The Brazilian rancher accused of ordering the murder of an American missionary has been sentenced to 30 years in prison, reports the Associated Press (AP).



Vitalmiro Bastos de Moura on Monday received the maximum sentence for the killing of Dorothy Stang, a 73-year-old nun who was gunned down in 2005 while fighting for the rights of small farmers. Jurors in Belem, the capital of the Amazon state of Pará, reached the decision after 15 hours of deliberations.




Dorothy Stang, 1931 – 2005

It was the third trial for Moura for the crime. He was initially found guilty but was then acquitted in an automatic retrial. The acquittal was overturned last year on a technicality, according to the AP.



The trial was widely seen as a test of the perceived impunity of powerful landowners in the Brazilian Amazon. More than 1,200 people have been killed in land conflicts in Brazil over the past 20 years yet none of the organizers of the killings had gone to prison until now.

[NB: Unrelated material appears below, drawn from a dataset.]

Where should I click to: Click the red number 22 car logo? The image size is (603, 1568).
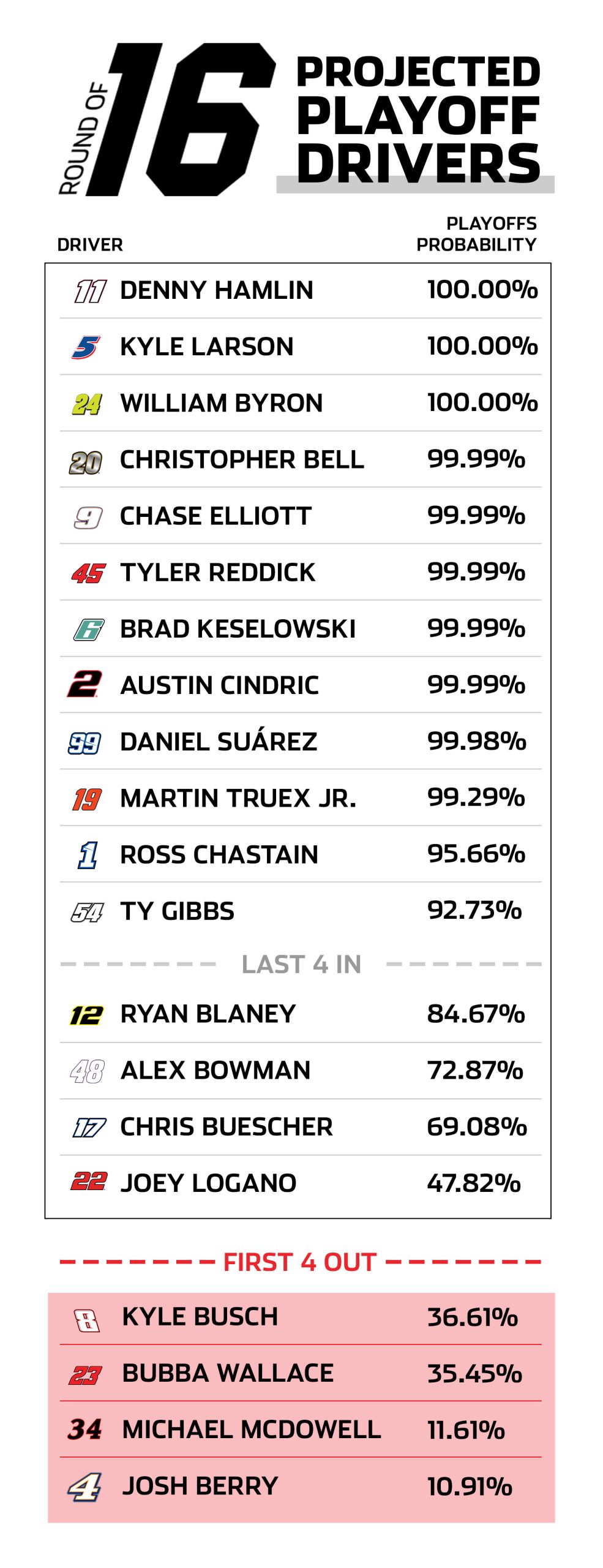(89, 1181)
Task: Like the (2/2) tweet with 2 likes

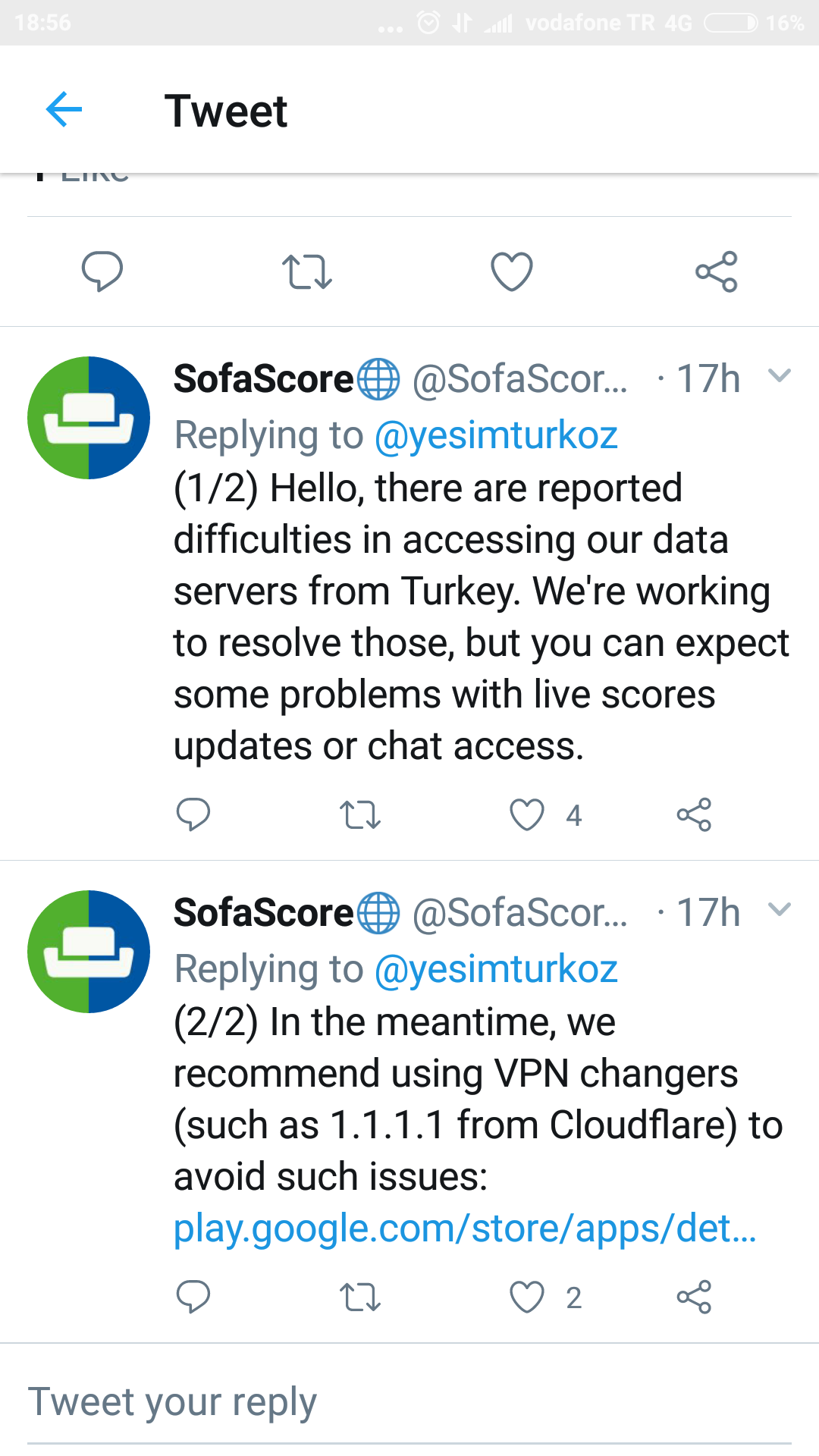Action: pyautogui.click(x=527, y=1297)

Stang, a nun from Ohio who spent more than 30 years fighting for land rights for poor settlers in the Amazon, was murdered by a contract killer in February 2005 in the Brazilian state of Para. Stang, 73, was shot six times with a revolver as she read from the Bible. Stang was working with the Pastoral Land Commission, a Catholic Church group that lobbies for land reform in Brazil and fights for land rights for the poor, when she was gunned down.



Stang’s murder was a tipping point in the heated battle between the rural poor and large landowners in the state of Para. The federal government responded to her killing by sending two thousand armed troops into the state. Later Brazil established several protected areas in contested forests and proposed a land-use permit system for selling concessions to loggers who agreed to set side land for settlers and indigenous groups.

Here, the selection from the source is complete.